Como prova de tal fato temos o ocorrido no último domingo (17), no qual dois agentes penitenciários foram alvos de quatro criminosos no Bairro João XXIII, em Fortaleza. O que chamou a atenção, além da ousadia, foi o porte do armamento que eles tinham em mãos. Eram armas de fogo de grosso calibre, como fuzil e submetralhadora, que juntas montaram um cenário de guerra.

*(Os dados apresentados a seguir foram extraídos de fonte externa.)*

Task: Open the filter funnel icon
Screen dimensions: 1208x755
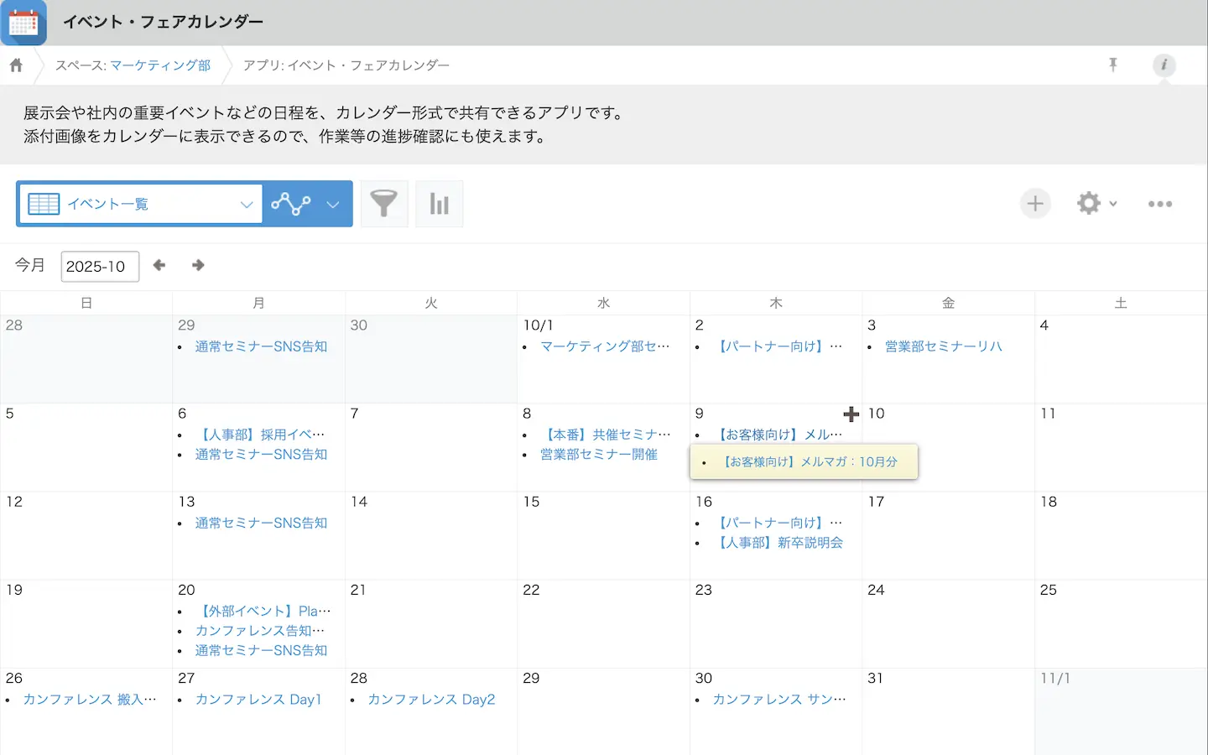Action: [x=384, y=204]
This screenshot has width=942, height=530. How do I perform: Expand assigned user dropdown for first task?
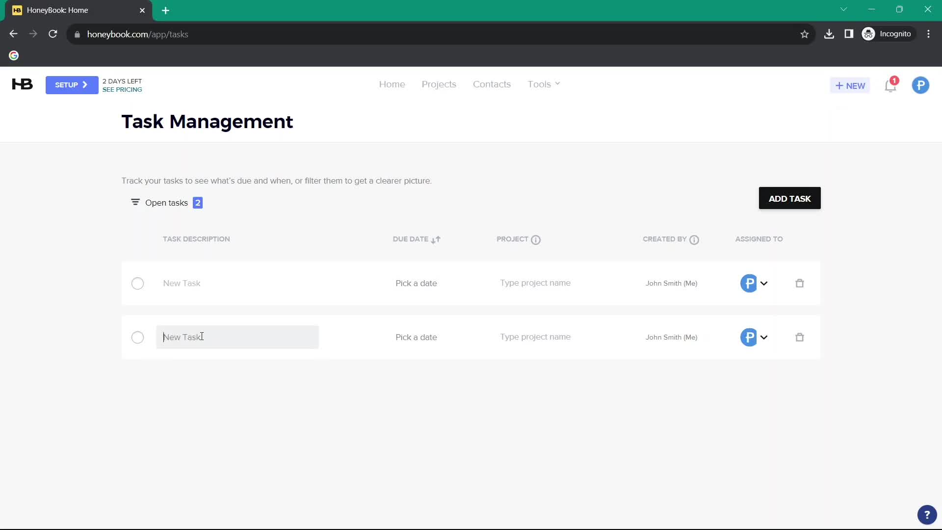[763, 283]
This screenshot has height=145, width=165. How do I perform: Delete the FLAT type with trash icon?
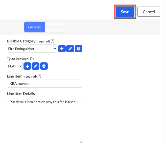pos(44,66)
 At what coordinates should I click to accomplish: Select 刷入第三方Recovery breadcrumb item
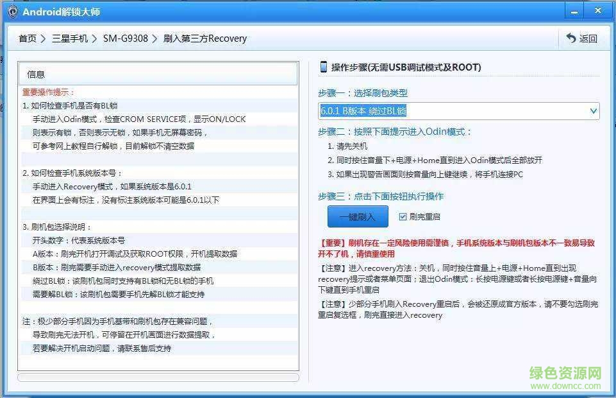click(x=204, y=39)
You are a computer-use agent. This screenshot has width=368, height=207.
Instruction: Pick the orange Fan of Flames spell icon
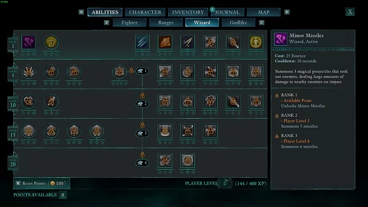coord(165,42)
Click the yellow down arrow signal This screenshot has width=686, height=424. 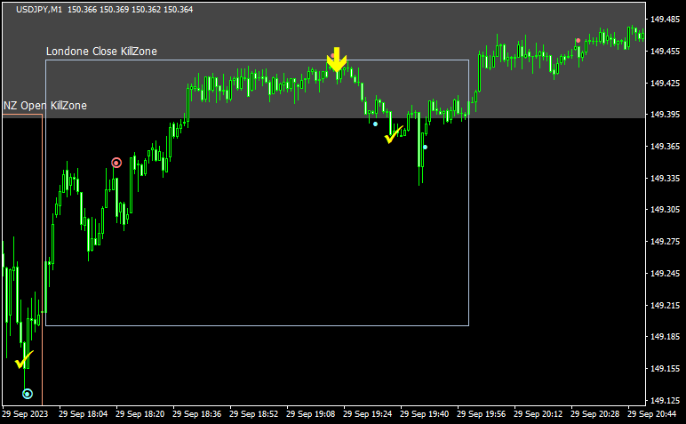click(336, 60)
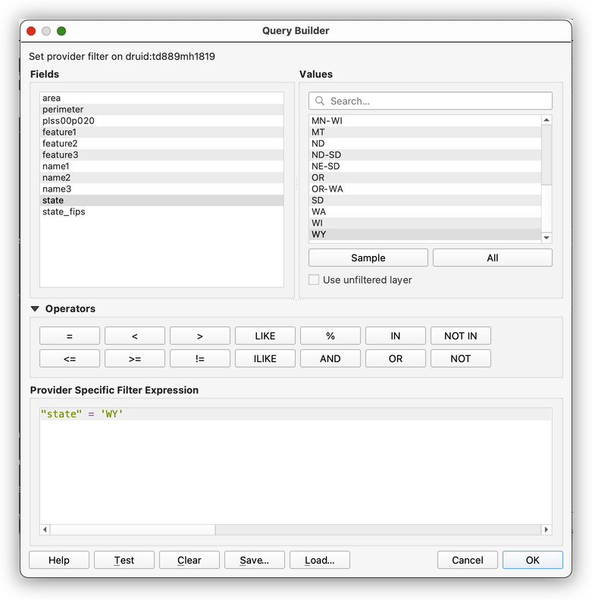Test the filter expression
The width and height of the screenshot is (592, 600).
pyautogui.click(x=124, y=560)
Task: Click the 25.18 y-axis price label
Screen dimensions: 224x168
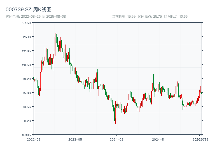Action: (x=27, y=37)
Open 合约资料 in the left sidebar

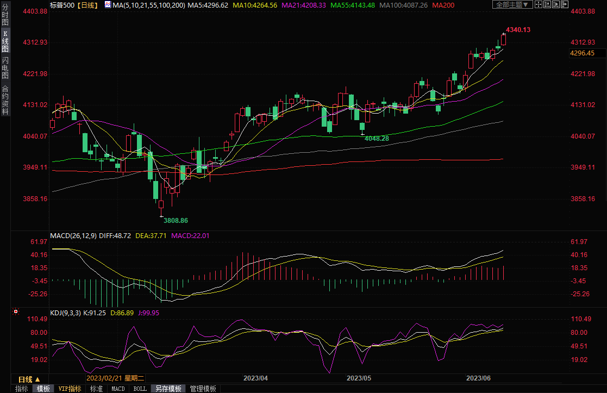[x=5, y=100]
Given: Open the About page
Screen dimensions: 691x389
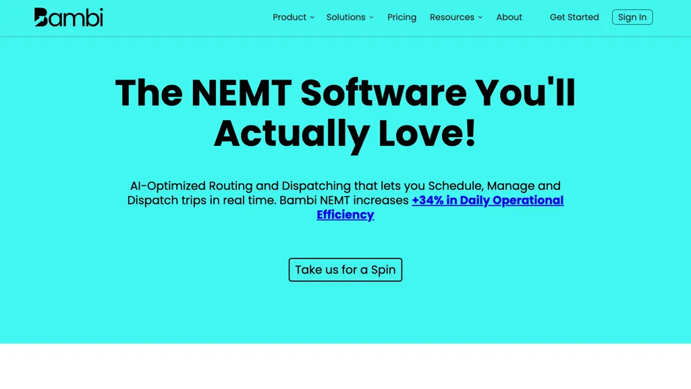Looking at the screenshot, I should pyautogui.click(x=509, y=18).
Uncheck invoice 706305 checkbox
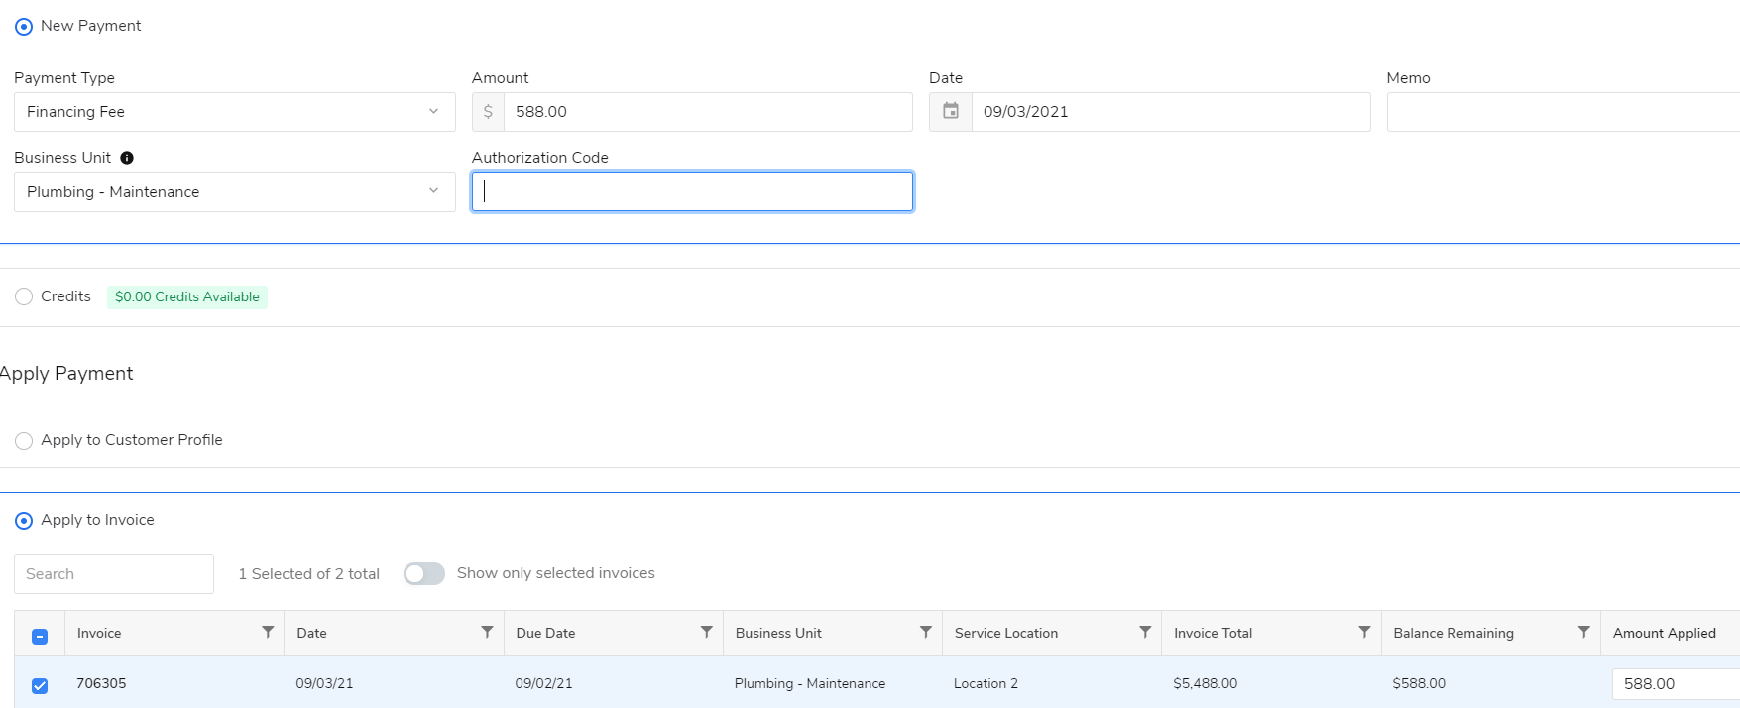The width and height of the screenshot is (1740, 708). (40, 685)
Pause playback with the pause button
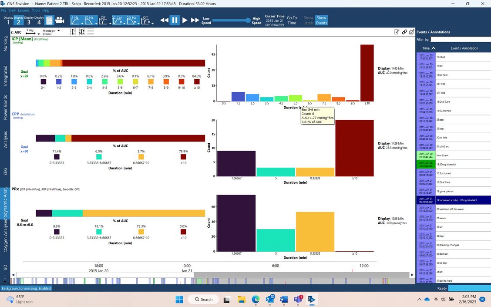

Os agentes para resguardar suas vidas e de seus familiares trocaram tiros com os criminosos que, logo, recuaram e conseguiram fugir. Na troca de tiros, um dos agentes foi atingido no tornozelo, mas passa bem. Segundo informações, os suspeitos chegaram à casa dos agentes penitenciários enquanto estes estavam reunidos com a família. Eles chegaram em um Gol branco, invadiram a residência e começaram os disparos.

Está claro que a missão dada a eles era de ceifar a vida dos profissionais, mas felizmente não conseguiram. Porém fica conosco a sensação de revolta e de insegurança. Nos questionamos: Qual será o limite de tamanha violência? Quando que o Ministério Público (MPCE) vai perceber que enquanto este tenta dissolver as associações militares, os criminosos aproveitam para investir em armamento pesado? Será que eles não percebem que enquanto o MPCE investiga as associações, os criminosos investigam e perseguem os profissionais? Como é possível a atual gestão do governo ver que o cenário de guerra tomou conta do estado e mesmo assim não tomar uma atitude concreta? Nós da Associação dos Profissionais da Segurança (APS) não sabemos quando vamos ter todas essas respostas, mas enquanto isso não acontece continuamos na luta em busca da garantia de direitos dos profissionais da segurança pública.